Universities have the responsibility to meet students, and particularly students from low-income families, where they are in a changing world, right now. This means devising strategies and tools that broaden college access and push completion levels to new heights.
Early college high schools, applied learning opportunities, digital access—these are just a few examples of the kinds of transformational changes that our sector must implement at scale in order to expand access, ensure timely completion and support the success of every student.
Earning college credit in high school
In addition to advanced placement courses that have long allowed students to earn college credit while still in high school, newer options like Early College High Schools allow students to earn credit and gain experience, not only making them better ready to succeed in college, but saving time in college and therefore cutting cost.

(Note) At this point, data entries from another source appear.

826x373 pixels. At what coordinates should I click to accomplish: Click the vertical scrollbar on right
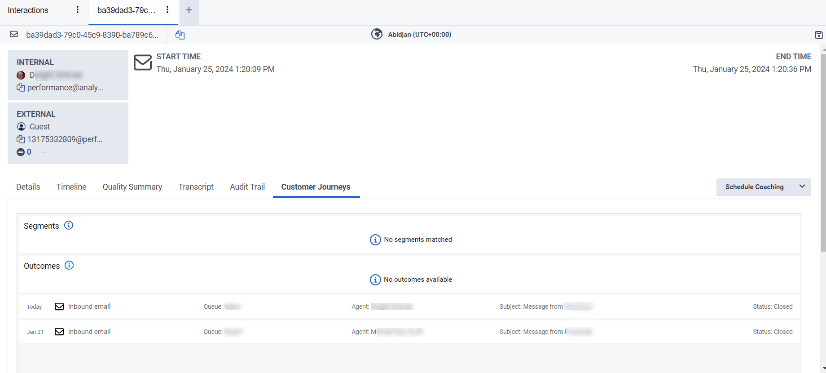pyautogui.click(x=823, y=153)
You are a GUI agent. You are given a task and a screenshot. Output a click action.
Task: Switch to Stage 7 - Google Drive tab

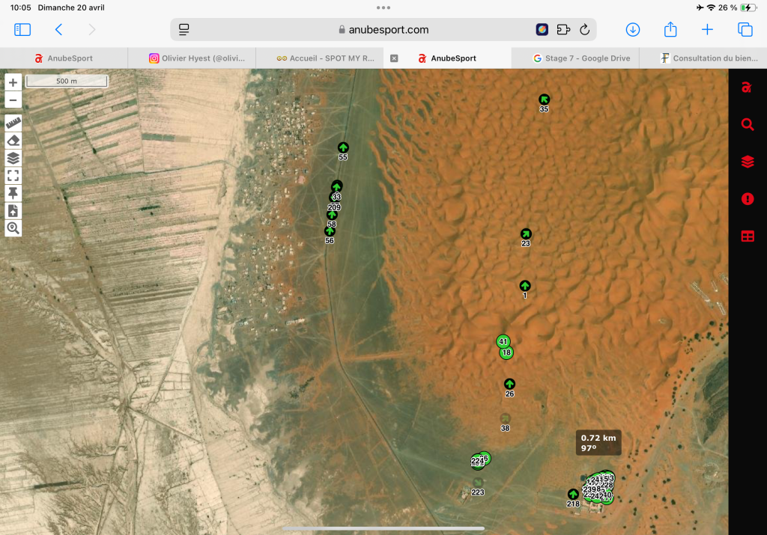(580, 58)
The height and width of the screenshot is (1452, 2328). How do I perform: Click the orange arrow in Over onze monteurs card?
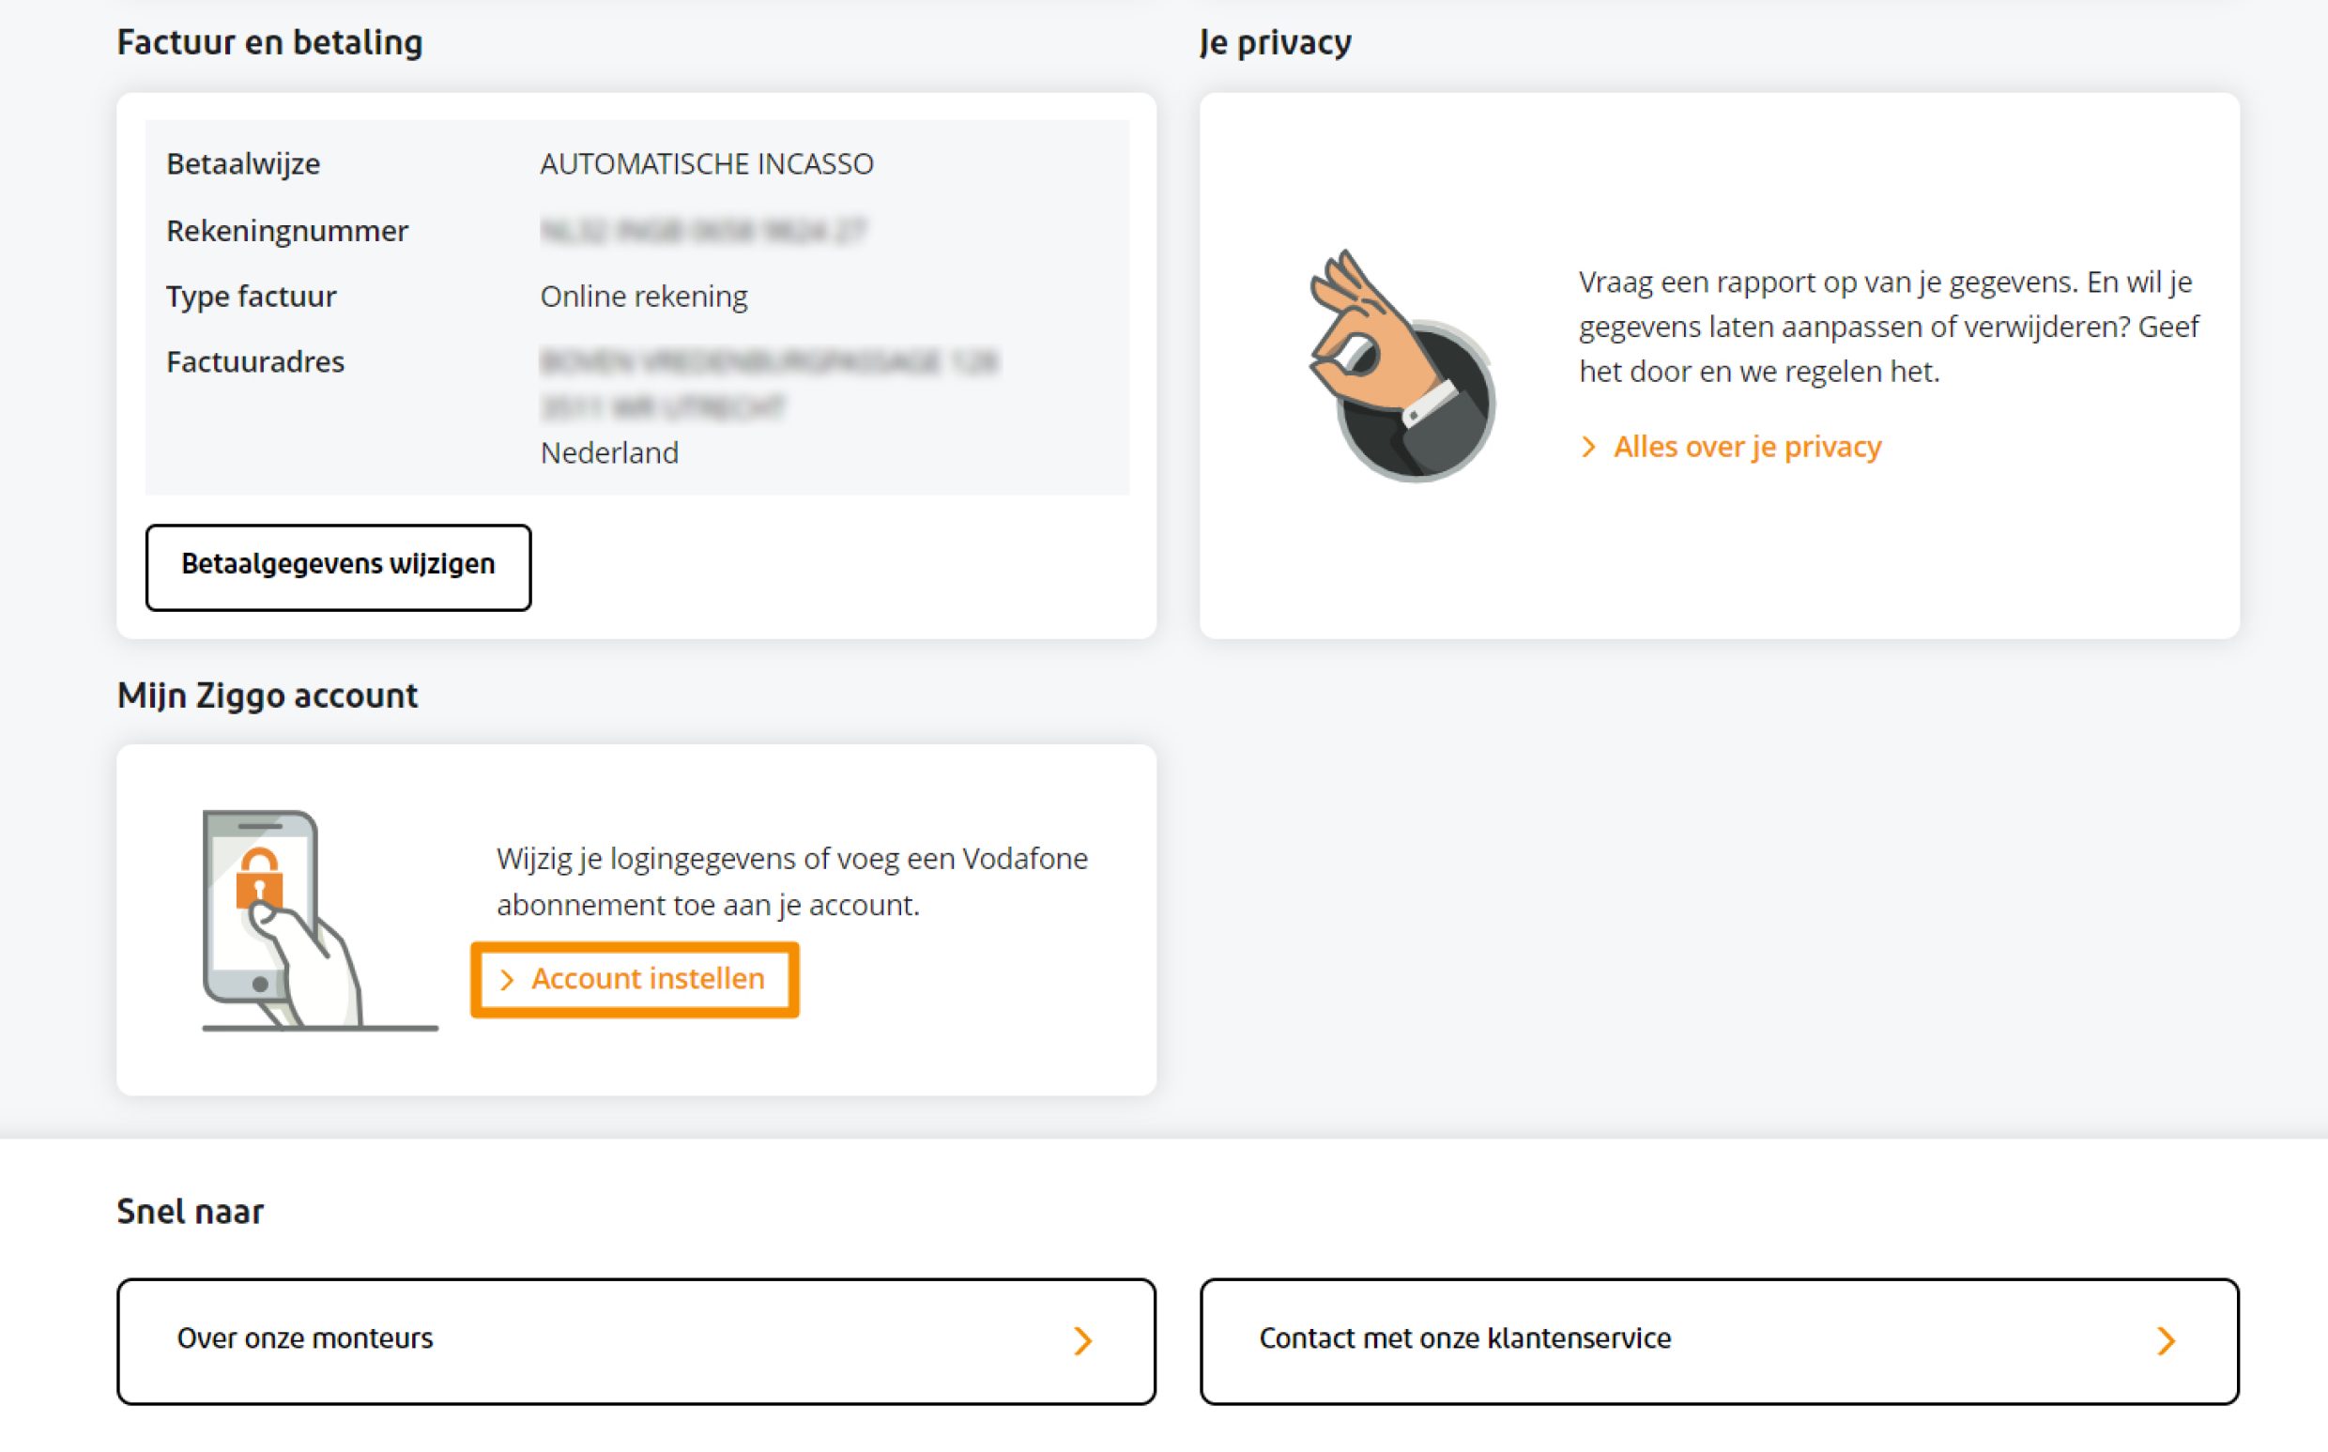[x=1083, y=1339]
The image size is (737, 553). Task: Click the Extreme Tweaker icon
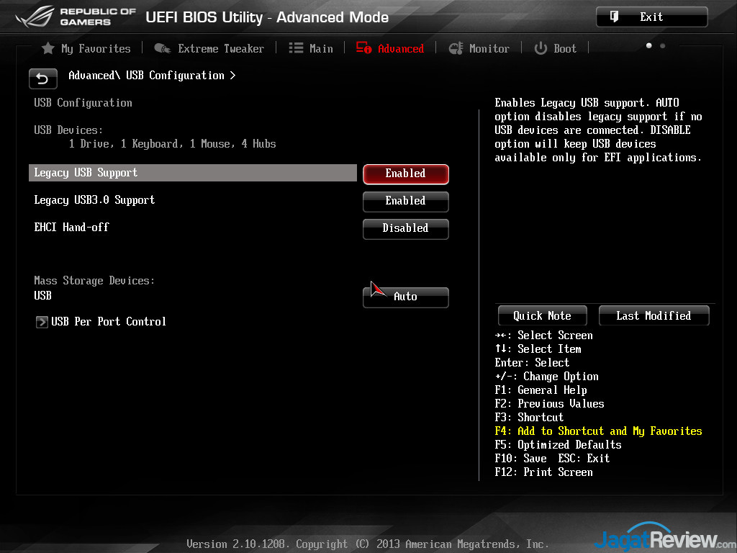163,48
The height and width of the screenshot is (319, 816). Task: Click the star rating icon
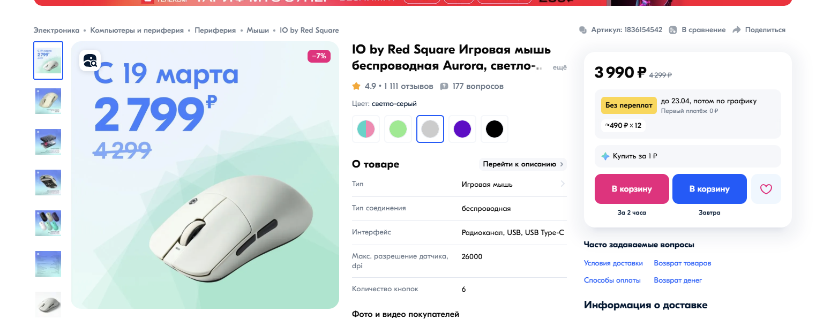(356, 86)
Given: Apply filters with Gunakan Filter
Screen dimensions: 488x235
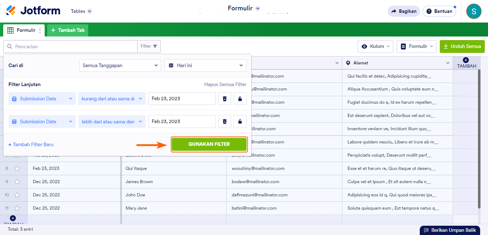Looking at the screenshot, I should 209,144.

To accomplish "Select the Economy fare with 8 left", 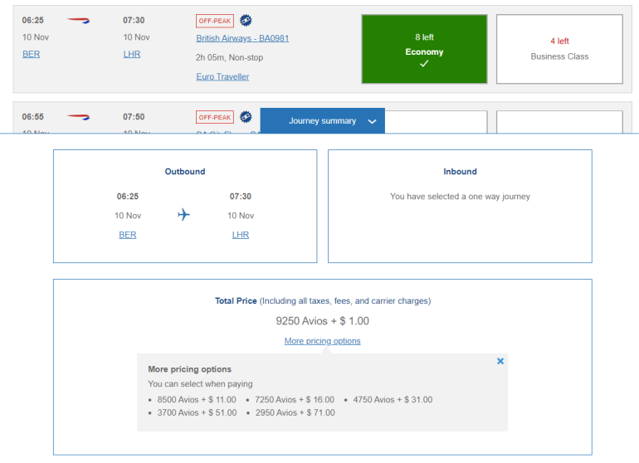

For example, the 23 Early College High Schools in New York that the State University of New York helps administer enroll low-income, traditionally under-represented and under-prepared students. Since 2010, more than 5,000 students have enrolled in ECHSs in New York State, and 98% of those at-risk students are on track not only to graduate from high school but to do so with significant college credit already earned. Eleven of New York’s ECHSs offer a curriculum focused on STEM, helping to prepare students for high-demand 21st-century careers.
SUNY also administers what we call a P-TECH program, short for Pathways in Technology Early College High Schools. This approach prepares students for high-skill jobs by bringing together public school districts, major employers, and institutions of higher education. Through P-TECH partnerships, high school students study under an industry-aligned curriculum in technology, manufacturing and health care fields earn an associate degree at no cost to their families, and are first in line for jobs with participating companies upon graduation. Modeled after the nationally recognized IBM partnership in New York City, the schools will supply regions with a robust talent pipeline driving local economic development.
Accruing applied learning experience
At SUNY, we believe in the power of learning by doing. Through innovative on-the-job training programs like apprenticeships, internships and co-ops across our system, faculty are working side-by-side with some of the biggest businesses in cutting edge fields across the state to craft new, engaging curricula that integrate classroom study and (often paid) work experience that often leads to job offers at the placement site after graduation.
We are tailoring our applied learning offerings to meet the unique community and workforce needs of regions throughout New York State so our graduates have a significant advantage as they enter the workforce. We are also expanding our prior learning assessments so incoming students don’t have to spend time and money on classes in which they are re-learning what they already know.
Exploring online learning options
Technological advancement, of course, has been a significant boon to access and completion efforts as well. Online courses add an unprecedented level of flexibility that allows students to speed completion. We are on the cusp of implementing web-based degree planning and auditing software that will track classes and degree requirements for students, enabling them to quickly see what courses they still need to graduate and when and where they can take them, be it at their “home” campus, a potential transfer campus within the system, or through our vast online learning platform, Open SUNY, which is on track to be the largest of its kind in the nation.
With tools and strategies like these, universities have the ability to offer students a customizable experience that better meets their needs and the needs of the economy. These are things that universities and colleges must do now in order to extend access to more students and ensure that everyone who enrolls in college finishes that degree and that their degree has value out in the world.